----- Records for this task -----

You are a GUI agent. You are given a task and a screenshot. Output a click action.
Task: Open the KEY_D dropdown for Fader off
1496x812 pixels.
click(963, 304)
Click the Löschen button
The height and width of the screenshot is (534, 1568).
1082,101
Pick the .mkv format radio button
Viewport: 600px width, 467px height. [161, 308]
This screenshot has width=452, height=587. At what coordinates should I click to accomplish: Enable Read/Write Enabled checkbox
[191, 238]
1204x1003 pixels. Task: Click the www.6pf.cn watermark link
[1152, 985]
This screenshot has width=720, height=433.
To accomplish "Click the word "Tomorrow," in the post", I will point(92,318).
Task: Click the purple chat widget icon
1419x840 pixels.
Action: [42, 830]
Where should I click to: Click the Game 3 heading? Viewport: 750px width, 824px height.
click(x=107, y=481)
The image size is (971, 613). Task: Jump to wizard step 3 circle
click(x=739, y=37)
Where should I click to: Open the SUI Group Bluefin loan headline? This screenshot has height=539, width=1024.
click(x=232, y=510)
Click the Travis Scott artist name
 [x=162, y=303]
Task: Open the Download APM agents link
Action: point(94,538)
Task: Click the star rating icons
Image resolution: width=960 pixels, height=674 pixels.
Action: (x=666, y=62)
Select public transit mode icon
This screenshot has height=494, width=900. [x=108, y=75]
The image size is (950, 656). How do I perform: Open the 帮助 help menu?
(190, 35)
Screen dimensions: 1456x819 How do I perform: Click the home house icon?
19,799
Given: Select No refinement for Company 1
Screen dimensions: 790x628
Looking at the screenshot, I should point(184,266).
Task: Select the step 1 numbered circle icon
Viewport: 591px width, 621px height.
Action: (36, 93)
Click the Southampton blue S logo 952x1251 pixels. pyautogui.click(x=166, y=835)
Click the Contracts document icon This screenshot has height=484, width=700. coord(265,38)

-----

Everything in the listing must be written out again without any change.

### Written solution
You are a GUI agent. You are given a task and a screenshot. Output a click action.
Task: Open the KEY_D dropdown for Fader off
1496x812 pixels.
click(963, 304)
Click the Löschen button
The height and width of the screenshot is (534, 1568).
1082,101
Pick the .mkv format radio button
Viewport: 600px width, 467px height. [161, 308]
This screenshot has width=452, height=587. At what coordinates should I click to accomplish: Enable Read/Write Enabled checkbox
[191, 238]
1204x1003 pixels. Task: Click the www.6pf.cn watermark link
[1152, 985]
This screenshot has width=720, height=433.
To accomplish "Click the word "Tomorrow," in the post", I will point(92,318).
Task: Click the purple chat widget icon
1419x840 pixels.
Action: [42, 830]
Where should I click to: Click the Game 3 heading? Viewport: 750px width, 824px height.
click(x=107, y=481)
The image size is (971, 613). Task: Jump to wizard step 3 circle
click(x=739, y=37)
Where should I click to: Open the SUI Group Bluefin loan headline? This screenshot has height=539, width=1024.
click(x=232, y=510)
Click the Travis Scott artist name
 [x=162, y=303]
Task: Open the Download APM agents link
Action: point(94,538)
Task: Click the star rating icons
Image resolution: width=960 pixels, height=674 pixels.
Action: (x=666, y=62)
Select public transit mode icon
This screenshot has height=494, width=900. [x=108, y=75]
The image size is (950, 656). How do I perform: Open the 帮助 help menu?
(190, 35)
Screen dimensions: 1456x819 How do I perform: Click the home house icon?
19,799
Given: Select No refinement for Company 1
Screen dimensions: 790x628
Looking at the screenshot, I should point(184,266).
Task: Select the step 1 numbered circle icon
Viewport: 591px width, 621px height.
Action: (36, 93)
Click the Southampton blue S logo 952x1251 pixels. pyautogui.click(x=166, y=835)
Click the Contracts document icon This screenshot has height=484, width=700. coord(265,38)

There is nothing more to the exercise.